Both of the assessment components are intended to assess progress against the module’s intended learning outcomes. The essay (a 2,000-word piece of work responding to a question chosen by the student from a pre-circulated set of options), is intended to allow the student to demonstrate the entire range of the knowledge and skills outcomes, while the portfolio (1,500 words, reflecting on certain weekly content) more specifically gives the opportunity to practise attainment against the skills outcomes. The computer assessment (weekly Canvas tests) is a formative component that helps to establish understanding of key topics in the module in a way that supports completion of the two summative components.

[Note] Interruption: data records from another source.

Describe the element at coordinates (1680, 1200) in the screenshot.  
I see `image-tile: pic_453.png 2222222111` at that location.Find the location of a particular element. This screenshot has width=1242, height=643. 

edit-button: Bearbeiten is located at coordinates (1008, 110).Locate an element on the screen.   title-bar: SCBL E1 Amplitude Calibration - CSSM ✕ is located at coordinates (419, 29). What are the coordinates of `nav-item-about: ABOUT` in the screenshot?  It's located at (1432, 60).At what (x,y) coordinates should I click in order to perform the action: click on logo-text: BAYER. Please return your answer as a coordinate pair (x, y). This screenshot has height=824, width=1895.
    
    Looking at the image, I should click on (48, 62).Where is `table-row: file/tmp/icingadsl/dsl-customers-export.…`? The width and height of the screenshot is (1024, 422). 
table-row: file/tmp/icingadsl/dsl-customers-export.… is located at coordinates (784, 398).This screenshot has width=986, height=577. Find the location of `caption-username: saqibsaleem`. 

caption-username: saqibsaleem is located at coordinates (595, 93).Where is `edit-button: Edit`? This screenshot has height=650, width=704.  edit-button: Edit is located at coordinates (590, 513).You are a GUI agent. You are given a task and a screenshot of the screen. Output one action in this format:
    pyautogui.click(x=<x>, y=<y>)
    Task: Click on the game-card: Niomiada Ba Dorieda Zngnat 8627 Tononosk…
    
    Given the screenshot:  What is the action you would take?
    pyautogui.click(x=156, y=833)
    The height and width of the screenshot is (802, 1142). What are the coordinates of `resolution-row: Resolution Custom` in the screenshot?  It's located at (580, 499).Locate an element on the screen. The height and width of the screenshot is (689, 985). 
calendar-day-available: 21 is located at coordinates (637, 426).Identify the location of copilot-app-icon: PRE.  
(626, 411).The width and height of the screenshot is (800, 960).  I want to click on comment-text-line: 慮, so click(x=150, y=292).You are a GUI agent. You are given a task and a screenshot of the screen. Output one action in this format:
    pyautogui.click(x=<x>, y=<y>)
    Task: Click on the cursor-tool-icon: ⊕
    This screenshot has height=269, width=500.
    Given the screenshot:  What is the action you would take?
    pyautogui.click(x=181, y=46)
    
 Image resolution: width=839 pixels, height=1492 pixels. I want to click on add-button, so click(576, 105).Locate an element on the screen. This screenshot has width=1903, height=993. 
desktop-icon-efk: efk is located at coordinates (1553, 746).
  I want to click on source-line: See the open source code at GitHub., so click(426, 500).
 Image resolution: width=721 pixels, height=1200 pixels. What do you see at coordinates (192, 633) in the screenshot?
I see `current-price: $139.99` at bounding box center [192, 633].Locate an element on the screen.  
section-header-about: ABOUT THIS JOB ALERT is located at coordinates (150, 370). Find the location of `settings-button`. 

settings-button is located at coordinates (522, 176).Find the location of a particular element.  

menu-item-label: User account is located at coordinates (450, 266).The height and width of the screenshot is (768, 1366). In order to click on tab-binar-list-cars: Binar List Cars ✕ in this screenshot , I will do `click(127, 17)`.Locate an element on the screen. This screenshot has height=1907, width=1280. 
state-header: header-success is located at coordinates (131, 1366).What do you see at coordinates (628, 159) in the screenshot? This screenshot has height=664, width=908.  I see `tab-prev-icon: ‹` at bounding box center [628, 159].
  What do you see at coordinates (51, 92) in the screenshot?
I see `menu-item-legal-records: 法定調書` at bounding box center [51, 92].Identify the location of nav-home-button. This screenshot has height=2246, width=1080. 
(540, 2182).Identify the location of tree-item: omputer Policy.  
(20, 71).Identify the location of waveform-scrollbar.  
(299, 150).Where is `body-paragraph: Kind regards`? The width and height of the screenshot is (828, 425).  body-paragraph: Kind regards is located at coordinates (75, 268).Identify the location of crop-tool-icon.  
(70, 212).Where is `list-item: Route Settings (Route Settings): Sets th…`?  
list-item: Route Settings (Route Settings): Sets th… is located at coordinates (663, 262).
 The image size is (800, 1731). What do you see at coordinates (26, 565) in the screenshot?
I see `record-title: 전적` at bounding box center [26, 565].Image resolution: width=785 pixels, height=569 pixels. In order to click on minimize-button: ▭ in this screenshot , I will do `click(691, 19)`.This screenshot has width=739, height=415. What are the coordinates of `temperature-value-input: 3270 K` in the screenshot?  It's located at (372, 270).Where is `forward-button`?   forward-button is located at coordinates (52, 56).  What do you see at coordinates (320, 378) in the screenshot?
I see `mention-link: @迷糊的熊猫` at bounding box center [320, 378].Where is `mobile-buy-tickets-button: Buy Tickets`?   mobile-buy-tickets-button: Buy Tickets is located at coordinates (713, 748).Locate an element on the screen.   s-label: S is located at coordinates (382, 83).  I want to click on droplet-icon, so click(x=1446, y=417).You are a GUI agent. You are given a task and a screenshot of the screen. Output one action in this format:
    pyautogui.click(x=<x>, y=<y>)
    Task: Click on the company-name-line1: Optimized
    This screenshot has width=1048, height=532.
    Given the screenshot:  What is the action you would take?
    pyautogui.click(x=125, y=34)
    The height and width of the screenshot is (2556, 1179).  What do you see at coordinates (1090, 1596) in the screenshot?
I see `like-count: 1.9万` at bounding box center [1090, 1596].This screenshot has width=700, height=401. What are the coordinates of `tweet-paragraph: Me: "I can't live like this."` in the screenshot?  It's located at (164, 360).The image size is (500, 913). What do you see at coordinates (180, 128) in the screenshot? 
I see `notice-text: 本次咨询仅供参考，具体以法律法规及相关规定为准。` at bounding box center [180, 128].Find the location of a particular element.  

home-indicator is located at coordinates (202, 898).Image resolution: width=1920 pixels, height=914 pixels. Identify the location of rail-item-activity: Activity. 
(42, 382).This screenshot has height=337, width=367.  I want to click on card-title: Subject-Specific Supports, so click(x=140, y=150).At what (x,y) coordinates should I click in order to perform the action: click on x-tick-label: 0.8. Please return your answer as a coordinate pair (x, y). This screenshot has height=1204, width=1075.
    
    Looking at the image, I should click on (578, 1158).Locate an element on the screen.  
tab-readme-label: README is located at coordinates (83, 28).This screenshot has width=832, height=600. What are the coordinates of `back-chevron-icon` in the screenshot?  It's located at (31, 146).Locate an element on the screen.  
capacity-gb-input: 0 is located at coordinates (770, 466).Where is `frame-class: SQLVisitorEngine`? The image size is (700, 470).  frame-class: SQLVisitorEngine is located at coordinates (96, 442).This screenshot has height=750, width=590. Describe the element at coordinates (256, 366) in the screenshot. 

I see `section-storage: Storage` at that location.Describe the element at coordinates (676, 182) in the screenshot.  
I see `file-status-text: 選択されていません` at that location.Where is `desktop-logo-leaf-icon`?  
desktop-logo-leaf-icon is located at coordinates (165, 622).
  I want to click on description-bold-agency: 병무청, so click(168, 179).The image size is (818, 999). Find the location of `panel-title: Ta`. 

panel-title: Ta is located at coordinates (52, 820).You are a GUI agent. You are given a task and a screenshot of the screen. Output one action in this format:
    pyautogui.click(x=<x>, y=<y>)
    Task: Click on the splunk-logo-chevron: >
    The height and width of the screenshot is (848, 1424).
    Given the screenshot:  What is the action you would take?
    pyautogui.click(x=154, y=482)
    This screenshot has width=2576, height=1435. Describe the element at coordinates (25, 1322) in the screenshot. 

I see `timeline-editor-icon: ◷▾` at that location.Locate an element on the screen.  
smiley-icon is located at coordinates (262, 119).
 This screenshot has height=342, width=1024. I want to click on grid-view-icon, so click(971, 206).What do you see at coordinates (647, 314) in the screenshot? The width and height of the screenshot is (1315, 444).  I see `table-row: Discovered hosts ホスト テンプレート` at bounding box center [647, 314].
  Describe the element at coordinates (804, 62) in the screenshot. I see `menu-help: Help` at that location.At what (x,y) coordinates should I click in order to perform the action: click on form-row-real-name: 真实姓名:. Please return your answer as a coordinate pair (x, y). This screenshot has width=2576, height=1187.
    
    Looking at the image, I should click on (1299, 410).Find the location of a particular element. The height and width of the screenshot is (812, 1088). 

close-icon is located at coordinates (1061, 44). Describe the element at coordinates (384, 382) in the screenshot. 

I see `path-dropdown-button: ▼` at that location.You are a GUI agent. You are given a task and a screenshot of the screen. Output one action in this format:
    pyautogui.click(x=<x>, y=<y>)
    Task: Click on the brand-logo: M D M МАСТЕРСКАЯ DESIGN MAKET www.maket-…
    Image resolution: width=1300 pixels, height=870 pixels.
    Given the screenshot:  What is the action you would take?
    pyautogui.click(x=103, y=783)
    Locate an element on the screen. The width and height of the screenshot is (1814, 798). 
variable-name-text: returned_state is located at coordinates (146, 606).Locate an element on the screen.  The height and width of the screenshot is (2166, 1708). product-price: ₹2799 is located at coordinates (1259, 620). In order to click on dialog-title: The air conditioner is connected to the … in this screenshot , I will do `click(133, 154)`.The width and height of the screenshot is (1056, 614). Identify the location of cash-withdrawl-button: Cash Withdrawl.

All Erasmus students at Newcastle University are expected to do the same assessment as students registered for a degree.
Study-abroad, non-Erasmus exchange and Loyola students spending semester 1 only are required to finish their assessment while in Newcastle. This will take the form of an alternative assessment, as outlined in the formats below:

Modules assessed by Coursework and Exam:
The normal alternative form of assessment for all semester 1 non-EU study abroad students will be one essay in addition to the other coursework assessment (the length of the essay should be adjusted in order to comply with the assessment tariff); to be submitted no later than 12pm Friday of week 12. The essays should be set so as to assure coverage of the course content to date.

Modules assessed by Exam only:
The normal alternative form of assessment for all semester 1 non-EU study abroad students will be two 2,000 word written exercises; to be submitted no later than 12pm Friday of week 12. The essays should be set so as to assure coverage of the course content to date.

Modules assessed by Coursework only:
All semester 1 non-EU study abroad students will be expected to complete the standard assessment for the module; to be submitted no later than 12pm Friday of week 12. The essays should be set so as to assure coverage of the course content to date.

Study-abroad, non-Erasmus exchange and Loyola students spending the whole academic year or semester 2 are required to complete the standard assessment as set out in the MOF under all circumstances.